Além dos direitos previstos e garantidos pela Constituição Federal, Gruber destaca ainda que é preciso respeitar o Estatuto da Criança e do Adolescente (ECA), em casos que envolvam menores de idade, e o Estatuto da Pessoa com Deficiência (Lei 13.146/2015), o qual busca promover os direitos e liberdades fundamentais da pessoa com deficiência e sua inclusão social, em condições de igualdade com os demais.

Nesses casos, ficam assegurados os indivíduos que têm algum tipo de impedimento de longo prazo de natureza física, mental, intelectual ou sensorial, onde a interação com uma ou mais barreiras pode obstruir sua participação plena e efetiva na sociedade. Lembre-se, aliás, que transtornos mentais vão desde uma depressão, ansiedade generalizada, até quadros de desconexão com a realidade, como no caso da esquizofrenia.

Como proceder

Em condomínios, muitos são os relatos de condôminos em crises e que provocam agressões físicas e verbais, corrida pelos corredores ou até mesmo que colocam fogo na própria unidade, pondo em risco o sossego, a saúde e a segurança de todos. Dessa forma, a advogada orienta que, no caso do morador que já possui diagnóstico psiquiátrico conhecido (que seja esquizofrenia ou transtorno bilateral), o contato de um parente próximo para acionar em caso de surto é extremamente importante.
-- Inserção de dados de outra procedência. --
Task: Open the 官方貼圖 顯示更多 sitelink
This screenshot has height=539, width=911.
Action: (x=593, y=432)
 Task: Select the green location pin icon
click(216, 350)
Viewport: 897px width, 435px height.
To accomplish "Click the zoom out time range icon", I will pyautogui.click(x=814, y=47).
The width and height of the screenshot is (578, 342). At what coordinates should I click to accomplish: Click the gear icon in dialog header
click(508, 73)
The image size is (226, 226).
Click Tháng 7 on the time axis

Já nas situações em que não se saiba do quadro de saúde, importante é o contato com o familiar ou com o responsável pela unidade, relatando o problema imediatamente. Ao mesmo tempo, deve-se acionar o SAMU para que a pessoa tenha um pronto atendimento. Em caso de surto de maior gravidade, com violência física, por exemplo, há uma maior dificuldade de controle da situação. Logo, é preciso mais agilidade. Ocorrendo em área comum, ao síndico cabe o acionamento da Polícia Militar para conter o evento e, se necessário, esta acionará outro tipo de atendimento.

“Uma observação importante é o treinamento prévio dessas condutas especialmente junto aos funcionários do condomínio, que a partir das orientações poderão adotar postura mais rápida e assertiva. Além disso, a conscientização de todos os moradores também faz diferença nesses casos, tratando-se o evento com maior foco e intervindo com resolução. Campanhas com informativos nos elevadores trazem bons resultados e alcançam grande público”, exemplifica Caroline.

Sobre as medidas internas cabíveis ao síndico após avaliação do caso em si, ela explica que o proprietário da unidade é o responsável legal pelos danos. “Nesse norte, o gestor deve buscar sua assessoria jurídica e enquadrar o caso conforme regimento interno, convenção do condomínio e Código Civil. A vítima pode adotar providências aos problemas de ordem criminal”, salienta a advogada.

Negligência nos cuidados

Além disso, havendo indícios de negligência da família nos cuidados com a pessoa com transtornos, Caroline lembra que não só o síndico, mas qualquer cidadão pode e deve acionar os órgãos de proteção à vida e à dignidade da pessoa, tais como: Ministério Público, Defensoria Pública, secretarias municipais ou demais associações que, dentre suas finalidades institucionais, atue na proteção dos interesses e a promoção de direitos da pessoa com deficiência.

“O Ministério Público é o mais acessível guardião, pois as Promotorias de Justiça estão em todas as comarcas, facilitando a denúncia e a abertura de procedimentos administrativos preliminares cabíveis. Esse órgão também tem agilidade no acionamento das estruturas municipais para eventual intervenção, de acordo com a gravidade de cada caso”, explica Gruber, sendo que o mesmo vale para os casos em que o condômino com transtornos psiquiátricos mora sozinho.

Rede assistencial

A saúde pública do município disponibiliza os Centros de Atenção Psicossocial (CAPs), que atendem pessoas com transtorno mental severo e persistente e seus familiares. Para os autistas, o mais indicado é procurar apoio na Associação de Amigos do Autista (AMA) e nas Associações de Pais e Amigos dos Excepcionais (APAEs).

Lembre-se que o atendimento só é fornecido caso a própria pessoa busque ajuda ou algum familiar. Para síndicos e comunidade em geral, os órgãos podem dar orientações gerais de posturas, comportamentos e tirar dúvidas, para que eles saibam auxiliar quando acontecer no seu condomínio situações parecidas.